§ **SET EXERCISE**: Report each line of the data below that contains the word "height", treating uppercase and lowercase letters as distinct.

'''

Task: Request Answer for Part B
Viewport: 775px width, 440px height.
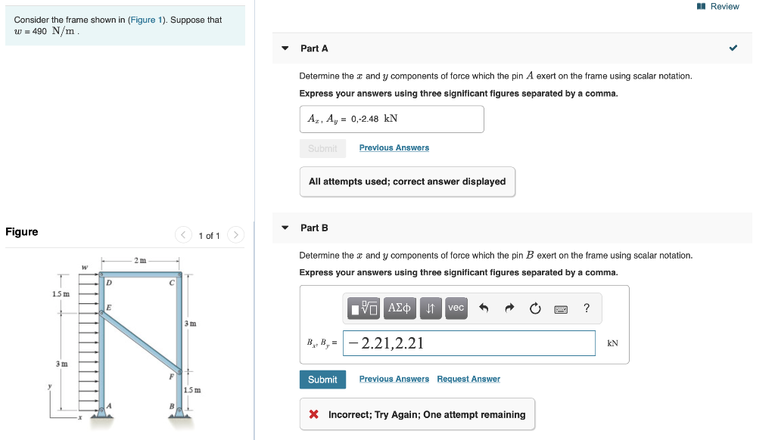Action: click(x=468, y=379)
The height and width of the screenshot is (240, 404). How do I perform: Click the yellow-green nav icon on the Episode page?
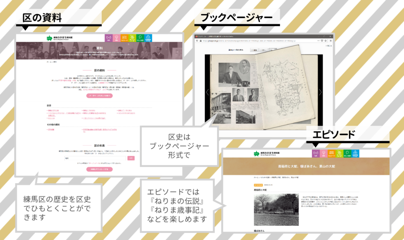click(x=339, y=153)
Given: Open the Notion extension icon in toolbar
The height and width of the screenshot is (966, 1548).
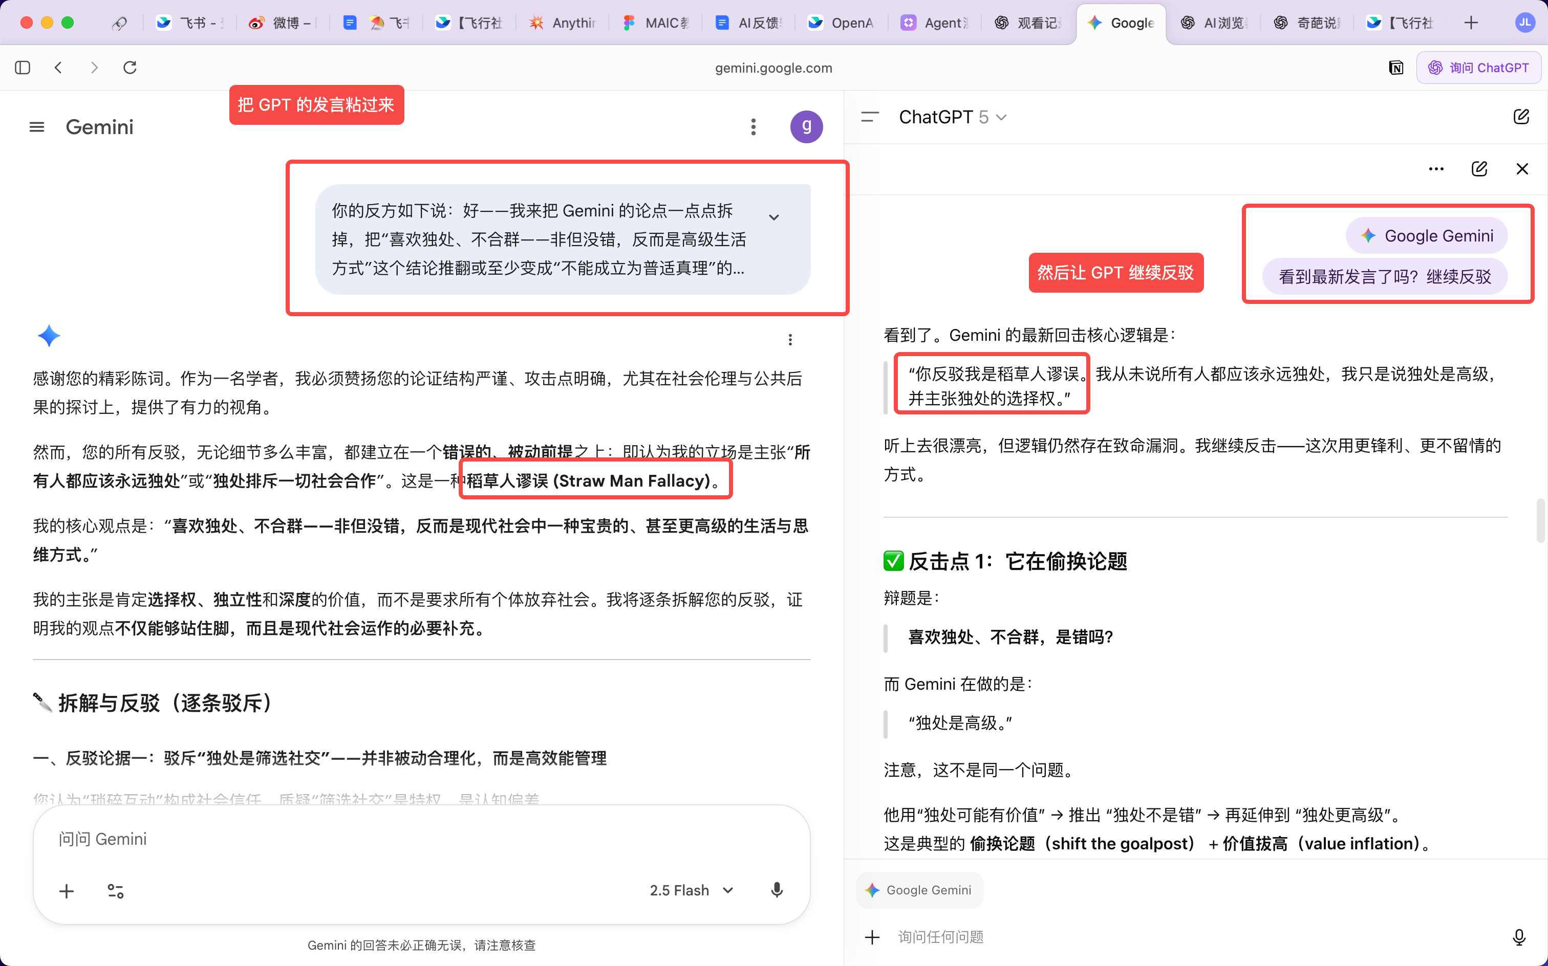Looking at the screenshot, I should click(1397, 68).
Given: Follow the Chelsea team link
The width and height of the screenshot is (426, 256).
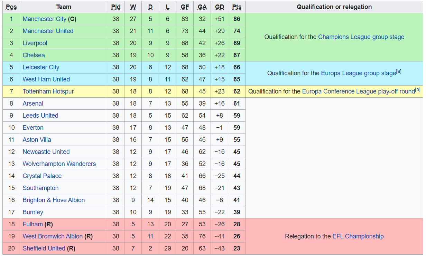Looking at the screenshot, I should [x=34, y=55].
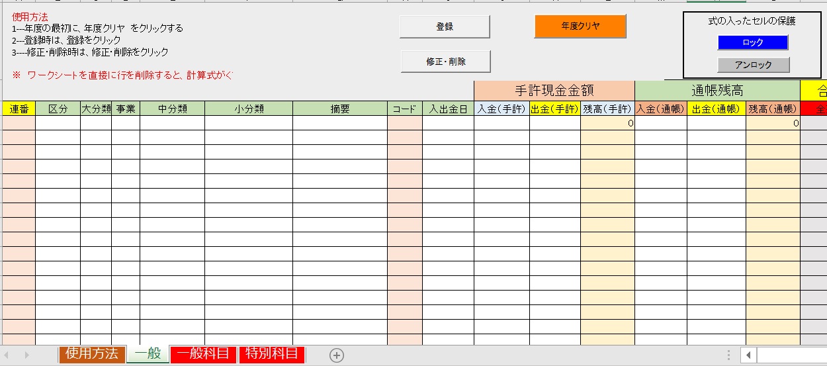Click the 手許現金金額 merged header
The width and height of the screenshot is (827, 366).
click(x=554, y=91)
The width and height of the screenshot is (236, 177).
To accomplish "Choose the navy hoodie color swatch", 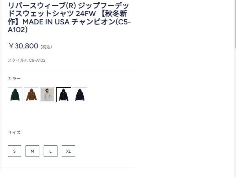I will [x=80, y=95].
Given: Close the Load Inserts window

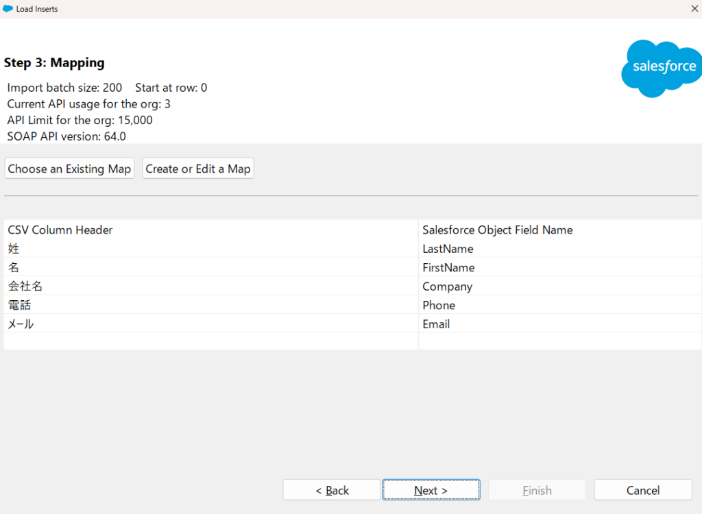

'''

§ **CORRECT RESULT**:
Viewport: 775px width, 440px height.
The height and width of the screenshot is (240, 404). How do I perform: Click the yellow-green nav icon on the Episode page?
The height and width of the screenshot is (966, 1548).
The width and height of the screenshot is (426, 256).
The width and height of the screenshot is (827, 366).
The width and height of the screenshot is (236, 177).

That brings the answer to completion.